Cet exercice aide à voir au-delà de l’immédiat et à évaluer si le choix est aligné avec votre identité et vos valeurs.
c. L’exercice de la pièce
Cet exercice n’a pas pour but de laisser le hasard décider pour vous, mais de révéler votre réaction intérieure spontanée face à un choix.
Pour deux options, lancez une pièce : Pile → option A, Face → option B.
Si, à la vue du résultat (A), vous ressentez un désagrément ou l’envie de relancer la pièce, suivez votre intuition et choisissez l’autre option (B). Cet outil révèle vos préférences inconscientes.
d. Consultation / conseil externe
Parlez de votre décision avec quelqu’un de confiance (ami, mentor, thérapeute).
Un regard extérieur peut clarifier ce qui est réellement important pour vous et démasquer les pressions ou attentes externes. Cela est très utile lorsque vos valeurs sont obscurcies par des influences sociales ou professionnelles.
e. Limitation dans le temps (“délai de décision”)
Fixez-vous une date limite pour trancher et engagez-vous à respecter ce délai.
Cela évite que l’indécision se transforme en procrastination.
Attention : cette méthode nécessite du courage et peut mener à un choix moins mûri, mais elle est souvent efficace pour sortir de l’immobilisme.
Lorsque vous bloquez et que l’indécision s’installe :
a. Revenir au moment présent
Faites une courte pause et respirez profondément.
Changez de posture ou de lieu si possible.
Reconnectez-vous à vos sensations physiques : où ressentez-vous la tension, le stress ou l’inconfort ?
b. Identifier les causes et accepter l’inconfort
Repérez ce qui motive vos différentes options : valeurs, peurs, pressions externes…
Acceptez les pensées ou émotions désagréables sans chercher à les supprimer. Elles ne vous définissent pas et ne vous empêchent pas d’agir.
c. Choisir en accord avec vos valeurs
Sélectionnez l’option la plus alignée avec vos valeurs à ce moment précis.

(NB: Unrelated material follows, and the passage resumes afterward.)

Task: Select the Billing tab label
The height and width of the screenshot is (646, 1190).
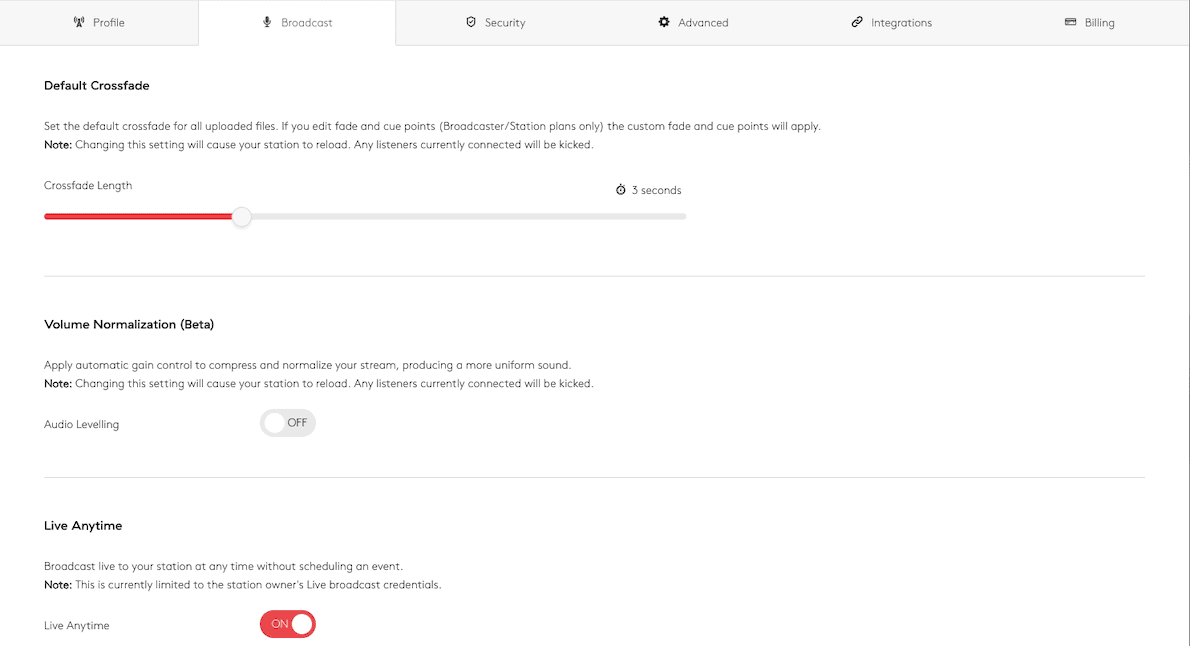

Si des pensées ou des sensations inconfortables persistent, laissez-les exister et continuez malgré elles. Vous êtes sur la bonne voie.
Rappel : il ne s’agit pas de faire le choix parfait, mais de choisir de manière consciente, en accord avec vous-même. Chaque décision devient alors un acte de courage et de clarté.
Pour vous entrainer - Exercice express (2 min)
Pensez à une décision que vous hésitez à prendre.
Quelle valeur serait la plus respectée par ce choix ?
Notez-la, sans chercher à être parfait.
Cet exercice, répété régulièrement, renforce la lucidité intérieure et la confiance dans vos décisions.
Le petit bonus :
Établir ses valeurs aide aussi à lutter contre la procrastination, en renforçant votre motivation intrinsèque… sujet que nous explorerons dans la prochaine capsule !
Sources
Où retrouver des listes de valeurs :
« Liste des valeurs ». (s.d.). LaPsychologiePositive.fr. Récupéré de https://www.lapsychologiepositive.fr/liste-des-valeurs/
Manson, M. (2021). Personal Values: The Foundation of a Fulfilling Life. Récupéré de https://markmanson.net/personal-values
Livre :
Hayes, S. C., & Smith, S. (2019). ACT Made Simple (2ᵉ éd.). New Harbinger Publications.
Publications :
Levin, M. E., Haeger, J. A., Ong, C. W., & Twohig, M. P. (2016). ClearMindWorkshop: An ACT-based intervention tailored for academic procrastination among computing students. Journal of Contextual Behavioral Science, 5(3), 150–156.
Abedi, M. R., et al. (2022). A systematic review on the effectiveness of Acceptance and Commitment Therapy on academic procrastination. Journal of Behavioral Therapy and Experimental Psychiatry, 76, 101728.
Ryan, R. M., & Deci, E. L. (2020). Intrinsic and extrinsic motivation from a self-determination theory perspective: Definitions, theory, practices, and future directions. Contemporary Educational Psychology, 61, 101860.